EXERCISE REQUIREMENTS>
Write out exactly, excluding pictures, the lines from the one containing "You are a GUI" through the end of the data, both included.

SUPPLIED MATERIAL>
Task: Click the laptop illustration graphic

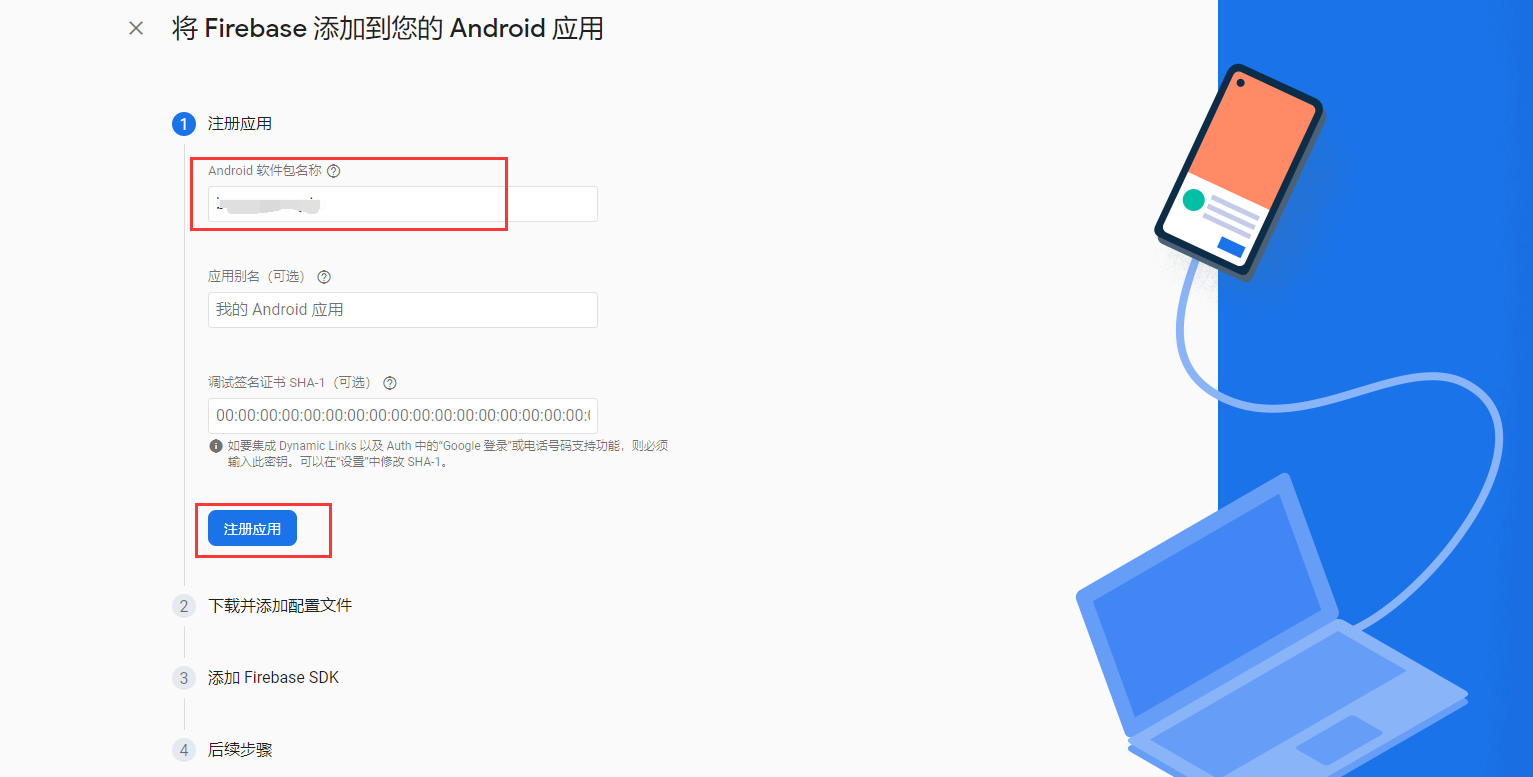Action: coord(1270,630)
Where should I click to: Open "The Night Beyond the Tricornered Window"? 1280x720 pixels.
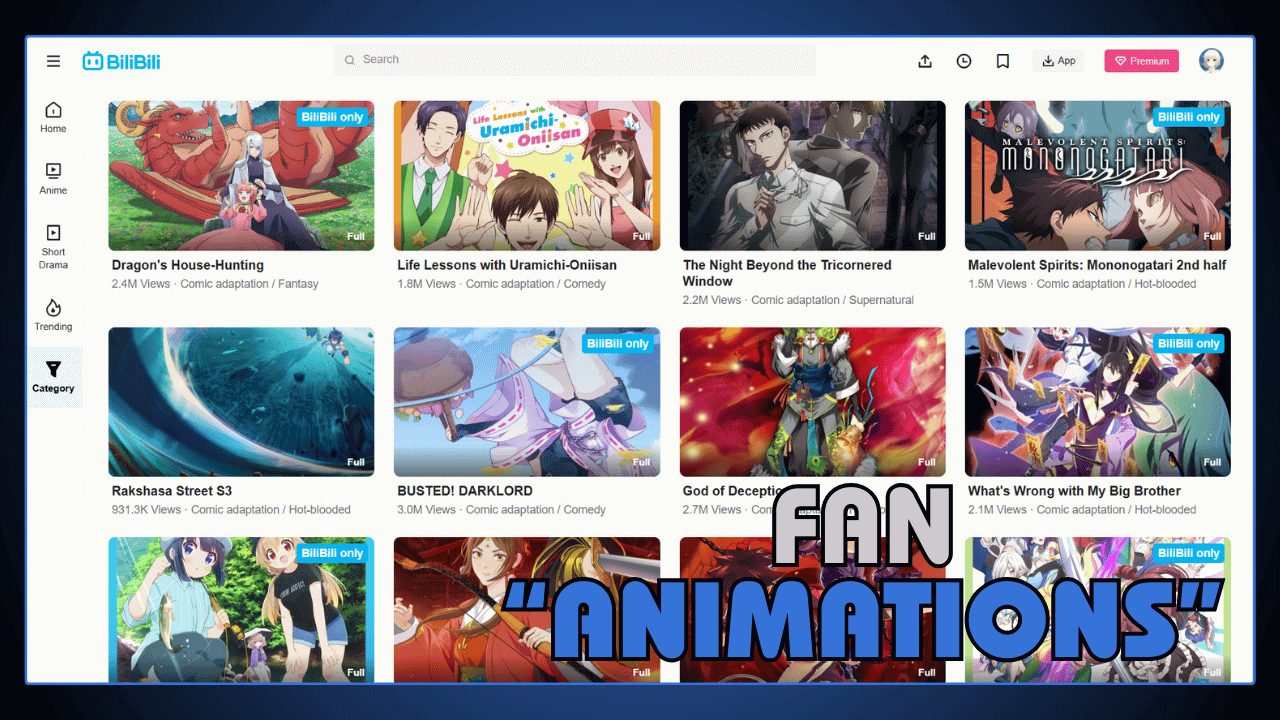point(786,272)
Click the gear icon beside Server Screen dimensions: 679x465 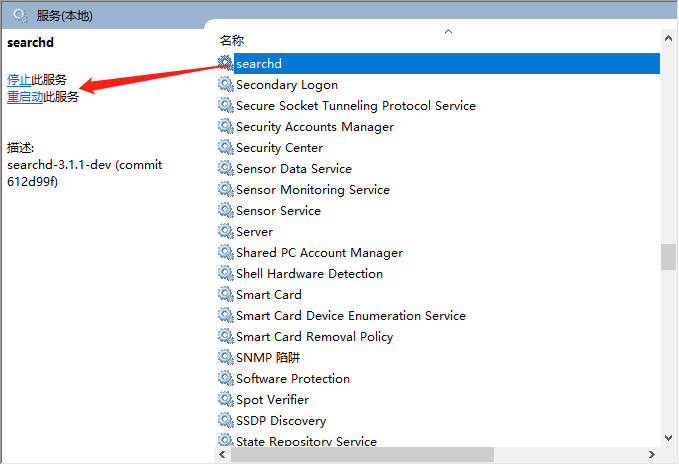(226, 232)
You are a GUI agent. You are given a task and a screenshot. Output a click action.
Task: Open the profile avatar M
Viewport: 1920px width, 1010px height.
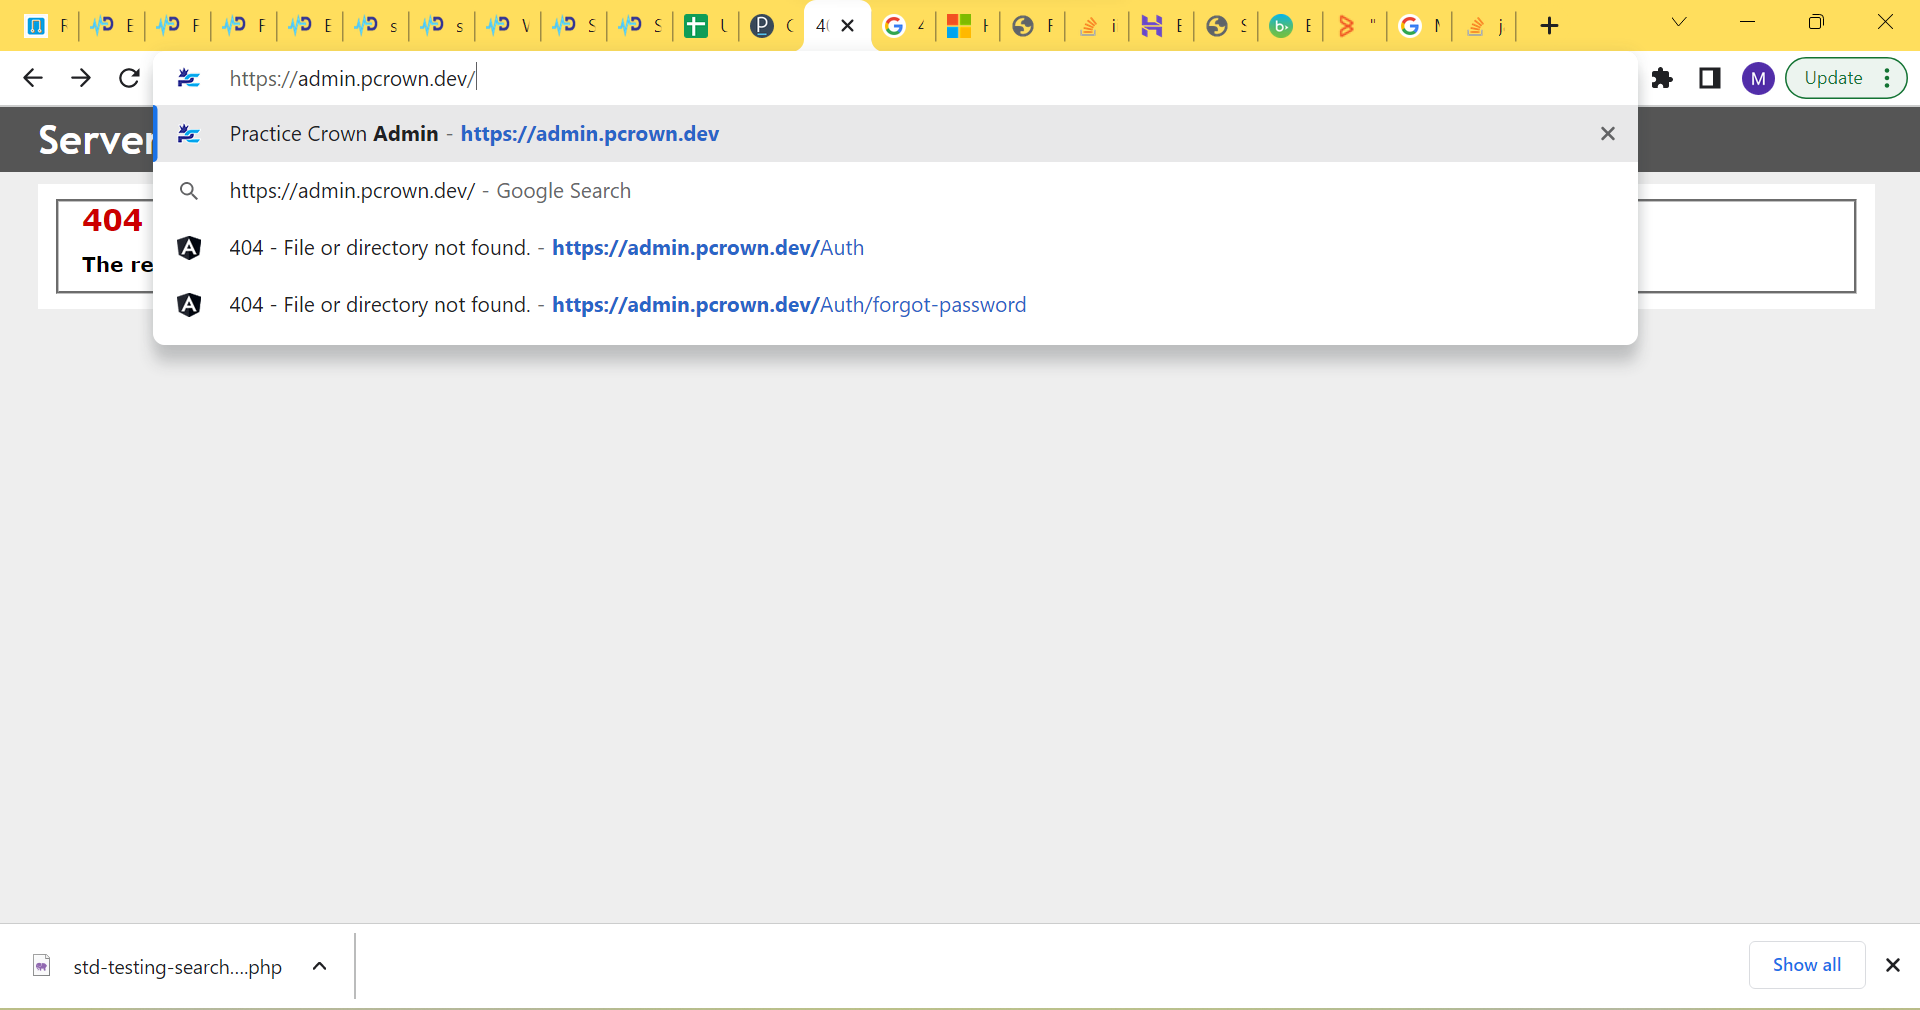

REPLY>
You are a GUI agent. You are given a task and a screenshot. Output a click action.
Task: Open the profile avatar M
Viewport: 1920px width, 1010px height.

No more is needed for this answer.